#### SHORT TASK
Lay out the records as a two-column Markdown table, Row and Line, covering only the lines from the one containing "Hall­dór 07.03.2026 (51, 1979)" down through the one containing "Sport (51, 2353)", with both ends included and blank lines omitted. Put the row number under Row and the line's text under Line.
>> Start INPUT DATA
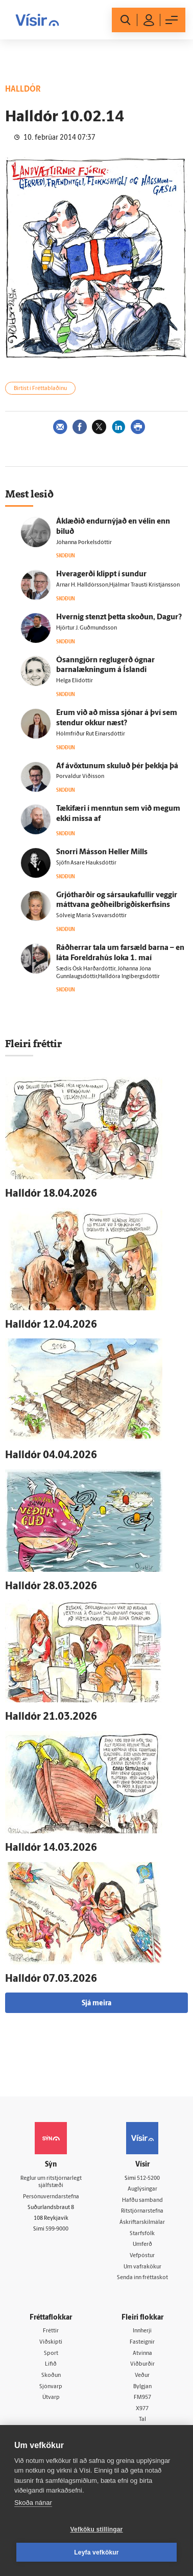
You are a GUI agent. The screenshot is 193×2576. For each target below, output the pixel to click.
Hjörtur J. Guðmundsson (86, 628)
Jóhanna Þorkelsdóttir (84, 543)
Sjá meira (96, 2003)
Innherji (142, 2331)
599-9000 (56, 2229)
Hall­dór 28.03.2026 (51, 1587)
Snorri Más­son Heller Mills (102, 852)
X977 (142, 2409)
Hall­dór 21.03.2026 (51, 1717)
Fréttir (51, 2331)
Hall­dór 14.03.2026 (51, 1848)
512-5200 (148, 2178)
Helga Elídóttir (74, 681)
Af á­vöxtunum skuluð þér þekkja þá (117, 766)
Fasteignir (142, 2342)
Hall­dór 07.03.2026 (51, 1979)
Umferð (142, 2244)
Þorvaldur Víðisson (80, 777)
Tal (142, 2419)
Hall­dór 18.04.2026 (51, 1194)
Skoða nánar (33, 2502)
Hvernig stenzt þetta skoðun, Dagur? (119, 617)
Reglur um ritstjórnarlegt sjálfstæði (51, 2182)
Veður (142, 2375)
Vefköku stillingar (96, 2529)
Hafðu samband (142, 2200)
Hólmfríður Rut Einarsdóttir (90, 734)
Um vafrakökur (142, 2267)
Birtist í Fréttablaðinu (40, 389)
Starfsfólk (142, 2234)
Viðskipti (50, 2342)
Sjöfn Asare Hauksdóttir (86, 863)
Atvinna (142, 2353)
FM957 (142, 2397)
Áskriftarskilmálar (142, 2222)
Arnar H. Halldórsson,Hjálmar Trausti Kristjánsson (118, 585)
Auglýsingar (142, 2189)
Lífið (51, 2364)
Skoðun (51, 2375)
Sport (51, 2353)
>> End INPUT DATA
>> Start INPUT DATA
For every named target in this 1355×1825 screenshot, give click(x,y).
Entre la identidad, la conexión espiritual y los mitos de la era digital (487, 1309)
>> End INPUT DATA
#### ANSWER TO THIS EXERCISE
| Row | Line |
|---|---|
| 1 | Hall­dór 07.03.2026 (51, 1979) |
| 2 | Umferð (142, 2244) |
| 3 | Þorvaldur Víðisson (80, 777) |
| 4 | Tal (142, 2419) |
| 5 | Hall­dór 18.04.2026 (51, 1194) |
| 6 | Skoða nánar (33, 2502) |
| 7 | Hvernig stenzt þetta skoðun, Dagur? (119, 617) |
| 8 | Reglur um ritstjórnarlegt sjálfstæði (51, 2182) |
| 9 | Veður (142, 2375) |
| 10 | Vefköku stillingar (96, 2529) |
| 11 | Hafðu samband (142, 2200) |
| 12 | Hólmfríður Rut Einarsdóttir (90, 734) |
| 13 | Um vafrakökur (142, 2267) |
| 14 | Birtist í Fréttablaðinu (40, 389) |
| 15 | Starfsfólk (142, 2234) |
| 16 | Viðskipti (50, 2342) |
| 17 | Sjöfn Asare Hauksdóttir (86, 863) |
| 18 | Atvinna (142, 2353) |
| 19 | FM957 (142, 2397) |
| 20 | Áskriftarskilmálar (142, 2222) |
| 21 | Arnar H. Halldórsson,Hjálmar Trausti Kristjánsson (118, 585) |
| 22 | Auglýsingar (142, 2189) |
| 23 | Lífið (51, 2364) |
| 24 | Skoðun (51, 2375) |
| 25 | Sport (51, 2353) |